男の生白い脚につるつるした膝など、見たいものではない。むしろ服を着てほしいという意味でいったのだが、ラビエルは「お気遣いなく、これで十分です」と答えた。
フェインは妙に目のやり場に困り、目のやり場に困る自分に困惑していた。
「ふ、風呂は好きか?」
間抜けな問いだが、ラビエルは微笑んだ。
「ええ! 大好きです。なんだかうきうきしますよね」
「水浴び大好きか。やっぱり鳥だな」
「鳥じゃないですってば。天使ですよ、天使」
フェインはなんだか可笑しくて、少し笑った。笑ったのは、本当に何年ぶりだっただろう。
ラビエルは、フェインと同じくらいか、少し年下に見えた。
背中に羽根が生えているのと、足にも腕にも体毛が全くないのを除けば、人間の若者にしか見えなかった。
フェインを抱え上げて飛び上がるなどという力持ちには、とても見えない。
胸元には、先ほどの小さな剣と、白い羽根をぶら下げてある。

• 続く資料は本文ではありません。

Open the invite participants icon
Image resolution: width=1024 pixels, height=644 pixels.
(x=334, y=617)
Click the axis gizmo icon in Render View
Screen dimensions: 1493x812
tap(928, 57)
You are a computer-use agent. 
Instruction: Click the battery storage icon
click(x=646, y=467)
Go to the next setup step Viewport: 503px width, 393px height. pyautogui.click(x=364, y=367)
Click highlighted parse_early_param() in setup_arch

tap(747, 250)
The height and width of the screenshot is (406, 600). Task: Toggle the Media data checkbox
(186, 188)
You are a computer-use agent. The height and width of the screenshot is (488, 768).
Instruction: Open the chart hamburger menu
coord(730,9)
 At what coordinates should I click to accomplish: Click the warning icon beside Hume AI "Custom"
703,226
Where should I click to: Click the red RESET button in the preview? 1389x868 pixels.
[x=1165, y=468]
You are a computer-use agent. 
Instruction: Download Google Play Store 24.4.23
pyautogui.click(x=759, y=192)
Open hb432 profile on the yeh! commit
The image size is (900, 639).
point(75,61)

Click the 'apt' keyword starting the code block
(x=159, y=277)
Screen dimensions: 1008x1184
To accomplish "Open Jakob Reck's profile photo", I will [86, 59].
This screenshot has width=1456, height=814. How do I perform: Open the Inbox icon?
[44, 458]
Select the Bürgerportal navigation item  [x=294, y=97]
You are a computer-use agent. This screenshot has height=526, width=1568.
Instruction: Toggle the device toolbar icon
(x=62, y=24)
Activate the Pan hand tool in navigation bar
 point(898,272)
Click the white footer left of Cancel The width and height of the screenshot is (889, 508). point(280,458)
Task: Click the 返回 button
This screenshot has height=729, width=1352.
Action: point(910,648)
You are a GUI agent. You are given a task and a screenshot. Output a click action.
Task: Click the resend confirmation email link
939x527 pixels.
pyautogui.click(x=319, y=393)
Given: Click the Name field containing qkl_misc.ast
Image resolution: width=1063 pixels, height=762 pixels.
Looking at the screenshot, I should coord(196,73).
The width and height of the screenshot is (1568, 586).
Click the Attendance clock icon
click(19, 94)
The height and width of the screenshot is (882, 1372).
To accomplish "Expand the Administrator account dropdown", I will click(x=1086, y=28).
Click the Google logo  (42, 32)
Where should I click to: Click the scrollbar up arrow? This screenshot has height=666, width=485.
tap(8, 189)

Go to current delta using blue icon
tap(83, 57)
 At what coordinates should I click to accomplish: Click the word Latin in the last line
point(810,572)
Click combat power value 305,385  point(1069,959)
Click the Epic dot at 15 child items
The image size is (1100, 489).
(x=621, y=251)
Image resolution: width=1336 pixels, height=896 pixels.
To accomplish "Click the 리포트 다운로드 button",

それを見つめながら、フェインは唐突に思った。
(天使の生殖器ってどんなんだ。一応あるのか、それとも無いのか)
ラビエルはふと真剣なまなざしでフェインを見つめ、きちんと脚をそろえなおした。フェインは思わず身構えたが、ラビエルの口をついて出たのは、至ってまじめな問いだった。
「フェイン、昼間の話、考えていただけたでしょうか?」
まるで若い営業マンのような、礼儀正しさだ。
「昼間の?」
「この世界は、堕天使に狙われています。勇者となって、この世界を混乱から救ってください。この世を救うのはあなたしかいません、フェイン」
フェインは苦笑した。
「そうだな。きみは命の恩人だ。断るわけにはいかないな」
「それでは……」
「引き受けよう。といっても、おれは何をすればいいんだ?」
ラビエルの顔が文字通り、ぱっと輝いた。薄暗い部屋が明るくなり、沈んでいたフェインの気持ちまで明るくなったほどの、圧倒的な力だ。
(これが天使か)
フェインも認めざるをえなかった。天使は、髪を覆っていたタオルを取り、飛んできてフェインの手を握り締め、その勢いでフェインを抱きしめ、両頬にキスまでしてきた。
よほどうれしかったのか、翼でぱたぱたとフェインの肩を叩きさえする。
普通、男にそんなことをされたらぞっとするだろうが、不思議にラビエルは嫌悪を感じさせなかった。
「ありがとう、ありがとう。もう、みんなに断られてどうしようかと思ってたんです!」
「み、みんな? 他にもいるのか」
「あなたが記念すべき最初の勇者様です。でも一人じゃとても無理、回りきれません」
そのとき、何か虫のようなものが現れ、ラビエルの周りを飛び回った。
「天使さまぁ。天界に帰らないとAPがなくなっちゃいますぅ」
「ああ、ごめん。アクイラ」
ラビエルは優しいしぐさで、その小さな生き物を両手で救い上げ、肩に乗せた。それは、トンボのような羽根の生えた、小さな女の子に見えた。
「この子はアクイラ。ぼくの手伝いをしてくれてる妖精さんです。」
いったん肩に乗ったその生き物は、そっと天使の髪の陰に隠れた。
「アクイラですぅ。勇者さま、よろしくお願いしますぅ」
天使ならば妖精の一匹や二匹、連れていておかしくはないのだろう。フェインには、もはや驚いてみせる気力もなかった。
「それでは、フェイン。また来ます。どうかゆっくり休んで、体を治してくださいね」
ラビエルはにっこりと微笑み、一瞬にして視界から消えたのだった。